Stored data entries:
•••

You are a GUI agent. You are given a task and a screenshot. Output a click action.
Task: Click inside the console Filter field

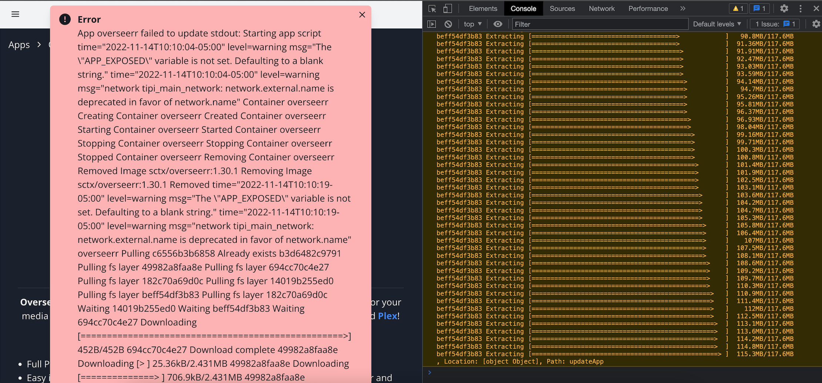point(599,24)
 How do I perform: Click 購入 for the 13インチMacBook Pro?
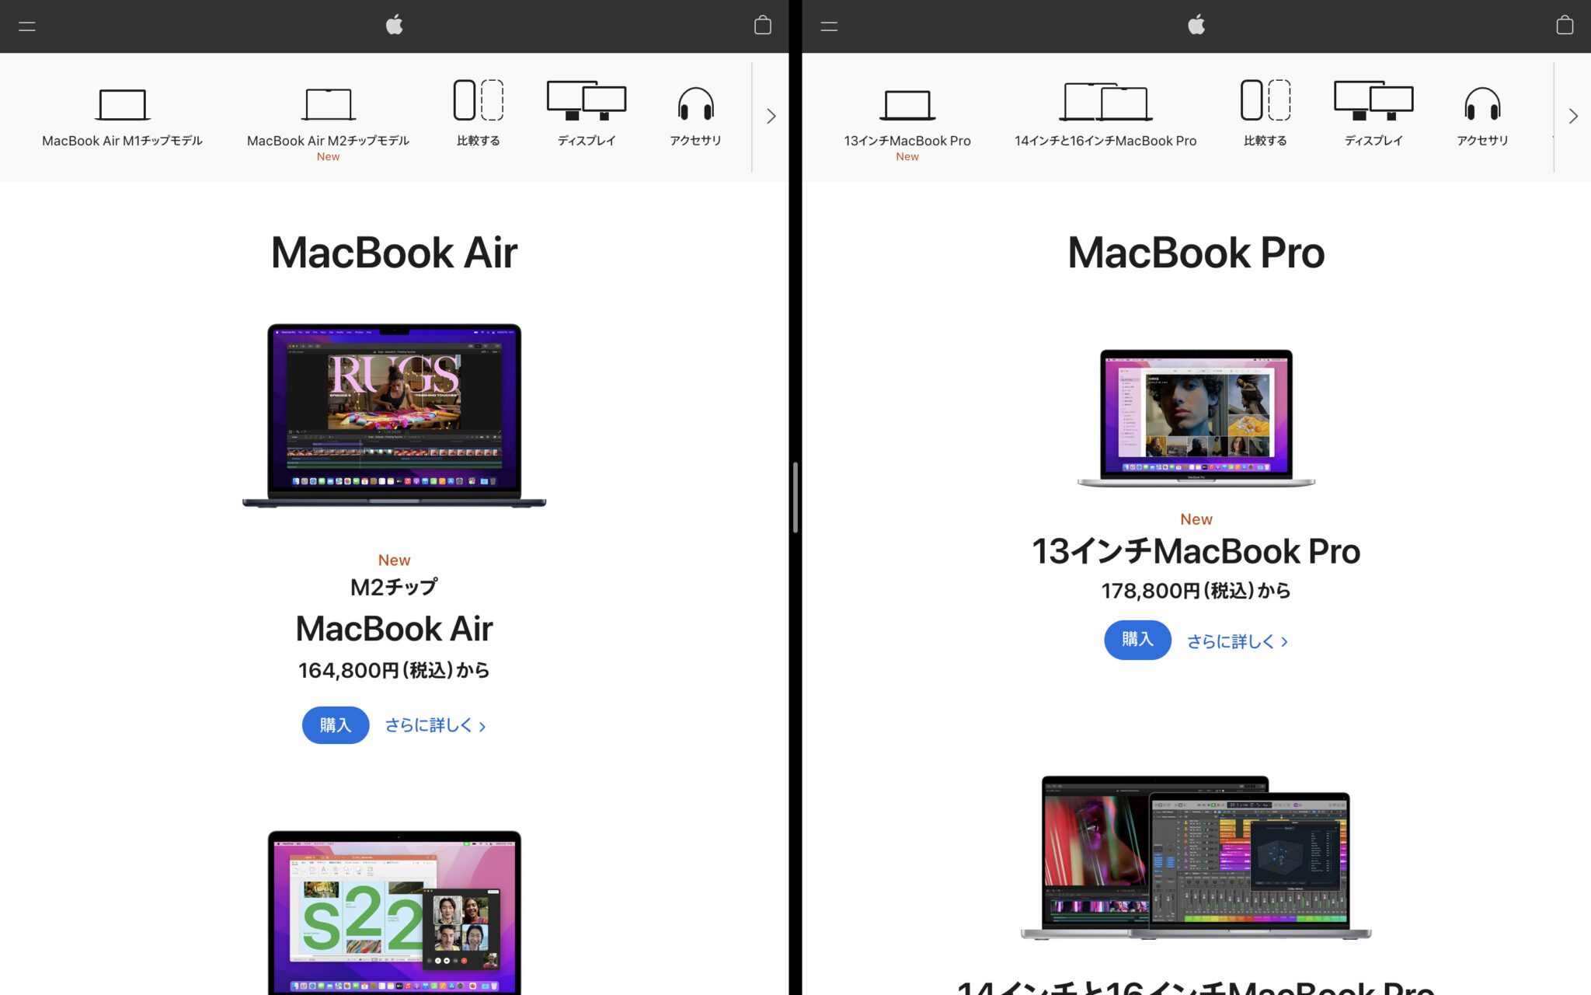coord(1137,640)
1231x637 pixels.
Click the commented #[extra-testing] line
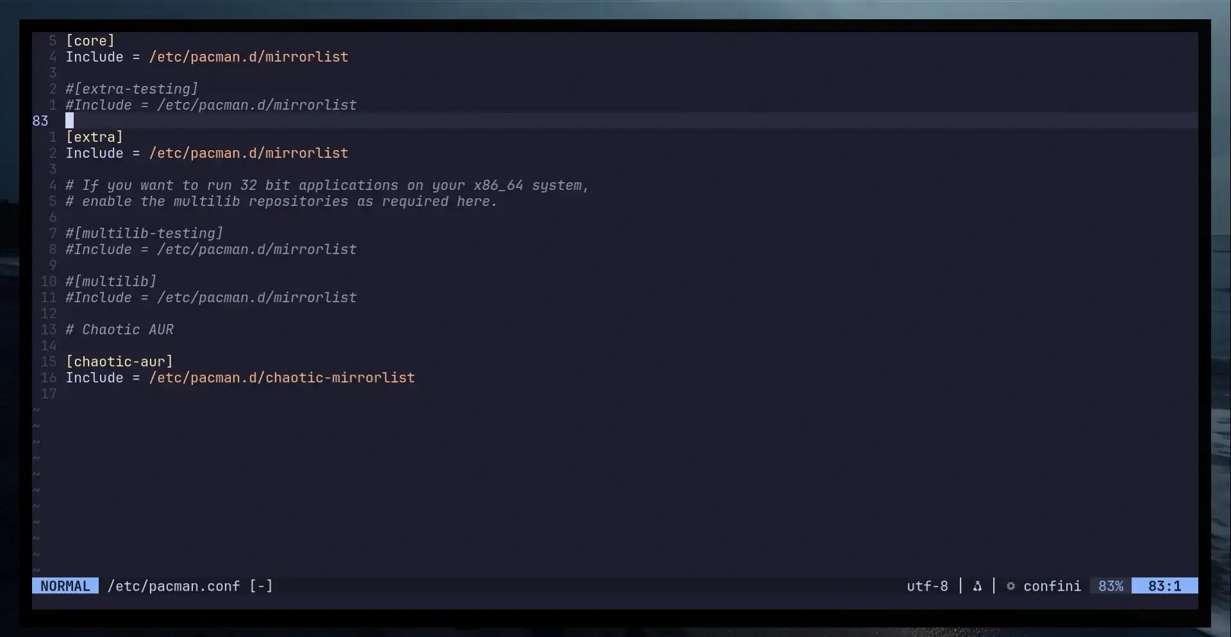click(131, 89)
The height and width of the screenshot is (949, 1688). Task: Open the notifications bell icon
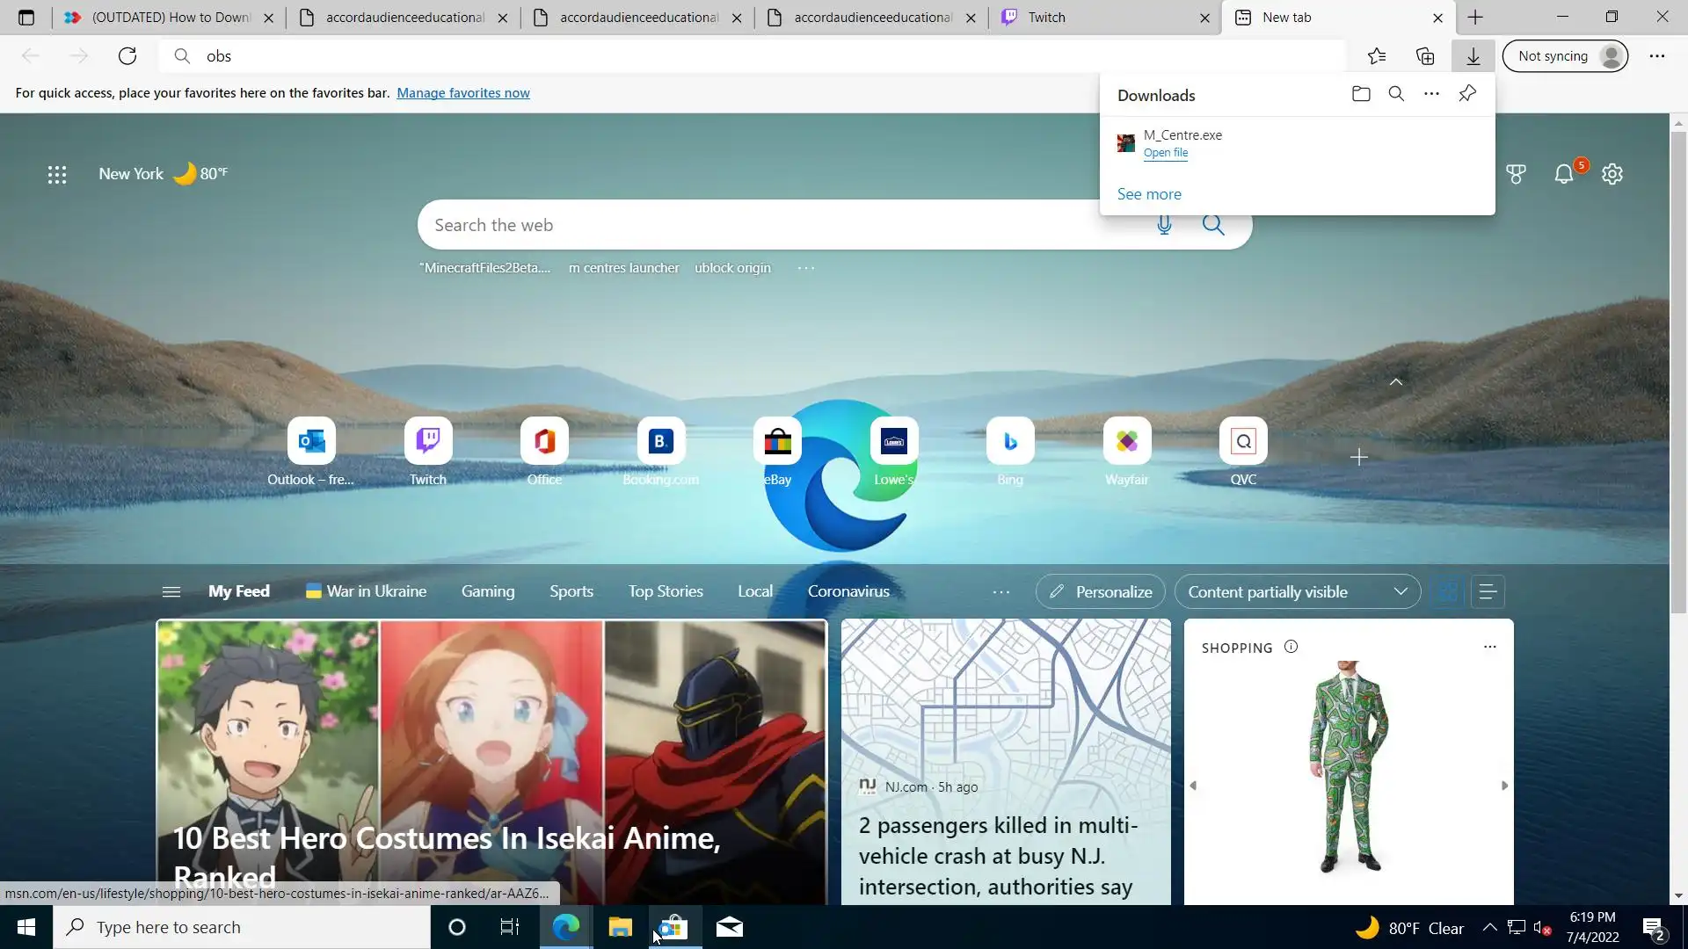tap(1564, 174)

•••

**Exercise aim:** Verbatim reproduction of every entry is needed, with the images left out.

**Answer box:**
You are a GUI agent. You are given a task and a screenshot. Output a click action.
Task: Click inside the console Filter field

point(599,24)
 How do I perform: Click 購入 for the 13インチMacBook Pro?
coord(1137,640)
1231x637 pixels.
Click the commented #[extra-testing] line
click(131, 89)
The height and width of the screenshot is (949, 1688). Task: Open the notifications bell icon
tap(1564, 174)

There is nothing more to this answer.